● **Exercise goal**: Could you reproduce the lines below from the one with "Instruction: Click the Connected status badge" through the one with "Task: Expand the Chemnitz (3) node"? Keep both ends and add nothing.

******************************

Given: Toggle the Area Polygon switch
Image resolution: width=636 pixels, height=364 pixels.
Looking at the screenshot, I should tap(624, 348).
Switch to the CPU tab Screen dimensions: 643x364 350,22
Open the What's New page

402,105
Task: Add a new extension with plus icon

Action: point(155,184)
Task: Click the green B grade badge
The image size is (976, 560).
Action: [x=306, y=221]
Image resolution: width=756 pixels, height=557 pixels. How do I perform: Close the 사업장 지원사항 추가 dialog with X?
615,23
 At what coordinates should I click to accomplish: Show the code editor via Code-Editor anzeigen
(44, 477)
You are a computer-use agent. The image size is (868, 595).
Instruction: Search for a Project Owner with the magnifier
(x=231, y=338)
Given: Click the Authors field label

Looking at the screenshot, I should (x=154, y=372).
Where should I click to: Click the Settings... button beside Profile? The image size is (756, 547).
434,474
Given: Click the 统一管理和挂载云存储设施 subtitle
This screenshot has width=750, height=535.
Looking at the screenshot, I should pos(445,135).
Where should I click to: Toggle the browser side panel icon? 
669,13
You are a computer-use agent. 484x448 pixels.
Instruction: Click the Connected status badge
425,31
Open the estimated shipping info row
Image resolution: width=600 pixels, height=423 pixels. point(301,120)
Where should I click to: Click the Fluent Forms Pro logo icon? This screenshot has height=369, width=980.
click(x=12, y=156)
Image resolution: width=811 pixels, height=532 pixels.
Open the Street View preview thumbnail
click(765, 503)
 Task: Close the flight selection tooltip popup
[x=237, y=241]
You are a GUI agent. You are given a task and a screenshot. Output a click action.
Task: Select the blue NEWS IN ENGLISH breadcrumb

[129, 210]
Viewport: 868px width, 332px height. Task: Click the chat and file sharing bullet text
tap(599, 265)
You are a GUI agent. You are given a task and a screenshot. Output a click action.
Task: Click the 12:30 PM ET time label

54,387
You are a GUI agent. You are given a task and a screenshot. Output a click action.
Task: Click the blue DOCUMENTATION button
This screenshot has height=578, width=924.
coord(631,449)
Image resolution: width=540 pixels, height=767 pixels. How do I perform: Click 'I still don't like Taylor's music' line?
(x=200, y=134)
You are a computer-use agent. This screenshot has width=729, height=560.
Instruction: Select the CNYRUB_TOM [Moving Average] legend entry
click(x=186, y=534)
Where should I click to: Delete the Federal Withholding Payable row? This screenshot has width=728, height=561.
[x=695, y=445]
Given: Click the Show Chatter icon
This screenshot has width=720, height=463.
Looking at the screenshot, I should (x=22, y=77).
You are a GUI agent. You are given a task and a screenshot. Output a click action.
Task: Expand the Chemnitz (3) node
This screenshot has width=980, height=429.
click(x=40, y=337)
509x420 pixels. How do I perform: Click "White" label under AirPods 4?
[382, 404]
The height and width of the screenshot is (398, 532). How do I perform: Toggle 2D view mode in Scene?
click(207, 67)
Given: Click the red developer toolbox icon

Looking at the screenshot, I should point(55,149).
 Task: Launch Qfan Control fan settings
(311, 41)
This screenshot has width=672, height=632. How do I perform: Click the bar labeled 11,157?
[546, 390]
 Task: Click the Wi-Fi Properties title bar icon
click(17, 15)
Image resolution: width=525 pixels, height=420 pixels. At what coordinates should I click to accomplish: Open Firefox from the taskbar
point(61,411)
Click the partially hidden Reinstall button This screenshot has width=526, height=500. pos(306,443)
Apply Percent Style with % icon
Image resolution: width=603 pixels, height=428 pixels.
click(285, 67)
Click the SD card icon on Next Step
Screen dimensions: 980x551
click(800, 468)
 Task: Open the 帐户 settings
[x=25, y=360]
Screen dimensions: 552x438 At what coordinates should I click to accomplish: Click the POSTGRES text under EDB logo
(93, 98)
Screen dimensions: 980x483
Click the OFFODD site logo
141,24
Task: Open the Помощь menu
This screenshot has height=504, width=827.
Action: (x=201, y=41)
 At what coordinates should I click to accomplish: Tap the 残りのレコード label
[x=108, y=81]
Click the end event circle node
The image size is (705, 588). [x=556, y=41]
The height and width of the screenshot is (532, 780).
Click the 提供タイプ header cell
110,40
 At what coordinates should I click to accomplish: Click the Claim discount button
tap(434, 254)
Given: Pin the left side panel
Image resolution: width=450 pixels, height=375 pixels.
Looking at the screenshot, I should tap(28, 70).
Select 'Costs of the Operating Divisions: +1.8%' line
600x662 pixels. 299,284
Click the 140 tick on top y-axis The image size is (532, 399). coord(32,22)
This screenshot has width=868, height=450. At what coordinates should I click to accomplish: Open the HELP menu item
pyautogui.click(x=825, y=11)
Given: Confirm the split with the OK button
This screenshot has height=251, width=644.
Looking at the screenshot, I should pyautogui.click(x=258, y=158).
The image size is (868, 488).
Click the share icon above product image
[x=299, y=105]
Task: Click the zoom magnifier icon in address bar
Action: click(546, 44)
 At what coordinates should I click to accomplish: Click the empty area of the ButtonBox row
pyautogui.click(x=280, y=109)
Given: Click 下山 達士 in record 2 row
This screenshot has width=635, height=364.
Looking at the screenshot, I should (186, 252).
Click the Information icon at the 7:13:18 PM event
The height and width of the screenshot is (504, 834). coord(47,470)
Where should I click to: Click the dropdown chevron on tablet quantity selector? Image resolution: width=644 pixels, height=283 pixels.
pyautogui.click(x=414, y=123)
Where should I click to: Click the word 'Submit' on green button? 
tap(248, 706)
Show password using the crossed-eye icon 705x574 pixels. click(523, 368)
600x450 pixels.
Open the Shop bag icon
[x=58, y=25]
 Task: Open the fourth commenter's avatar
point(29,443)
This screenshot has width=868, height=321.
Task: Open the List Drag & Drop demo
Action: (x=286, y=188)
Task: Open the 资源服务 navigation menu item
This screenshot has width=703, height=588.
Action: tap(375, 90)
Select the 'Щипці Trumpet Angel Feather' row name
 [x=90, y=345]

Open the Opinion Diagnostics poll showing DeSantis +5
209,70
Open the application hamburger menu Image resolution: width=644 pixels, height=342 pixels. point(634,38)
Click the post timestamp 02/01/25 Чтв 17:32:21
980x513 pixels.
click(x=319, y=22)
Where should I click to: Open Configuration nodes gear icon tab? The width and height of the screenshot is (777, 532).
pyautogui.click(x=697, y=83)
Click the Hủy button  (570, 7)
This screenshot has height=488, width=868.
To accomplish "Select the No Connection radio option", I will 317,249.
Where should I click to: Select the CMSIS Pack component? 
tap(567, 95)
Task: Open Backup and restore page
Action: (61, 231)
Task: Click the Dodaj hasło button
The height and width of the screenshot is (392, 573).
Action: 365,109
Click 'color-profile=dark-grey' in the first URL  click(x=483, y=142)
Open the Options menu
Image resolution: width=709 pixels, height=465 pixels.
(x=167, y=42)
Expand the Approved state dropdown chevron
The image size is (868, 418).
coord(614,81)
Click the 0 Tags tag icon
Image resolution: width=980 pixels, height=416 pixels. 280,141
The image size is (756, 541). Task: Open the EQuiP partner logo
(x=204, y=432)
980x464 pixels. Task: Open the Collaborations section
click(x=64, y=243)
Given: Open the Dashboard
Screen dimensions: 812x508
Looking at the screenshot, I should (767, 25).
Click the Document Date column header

******************************

● **Output**:
Instruction: Click the Connected status badge
425,31
Open the estimated shipping info row
Image resolution: width=600 pixels, height=423 pixels. point(301,120)
Where should I click to: Click the Fluent Forms Pro logo icon? This screenshot has height=369, width=980.
click(x=12, y=156)
Image resolution: width=811 pixels, height=532 pixels.
Open the Street View preview thumbnail
click(765, 503)
 Task: Close the flight selection tooltip popup
[x=237, y=241]
You are a GUI agent. You are given a task and a screenshot. Output a click action.
Task: Select the blue NEWS IN ENGLISH breadcrumb

[129, 210]
Viewport: 868px width, 332px height. Task: Click the chat and file sharing bullet text
tap(599, 265)
You are a GUI agent. You are given a task and a screenshot. Output a click action.
Task: Click the 12:30 PM ET time label

54,387
You are a GUI agent. You are given a task and a screenshot. Output a click action.
Task: Click the blue DOCUMENTATION button
This screenshot has height=578, width=924.
coord(631,449)
Image resolution: width=540 pixels, height=767 pixels. How do I perform: Click 'I still don't like Taylor's music' line?
(x=200, y=134)
You are a computer-use agent. This screenshot has width=729, height=560.
Instruction: Select the CNYRUB_TOM [Moving Average] legend entry
click(x=186, y=534)
Where should I click to: Delete the Federal Withholding Payable row? This screenshot has width=728, height=561.
[x=695, y=445]
Given: Click the Show Chatter icon
This screenshot has width=720, height=463.
Looking at the screenshot, I should (x=22, y=77).
You are a GUI agent. You are given a task and a screenshot. Output a click action.
Task: Expand the Chemnitz (3) node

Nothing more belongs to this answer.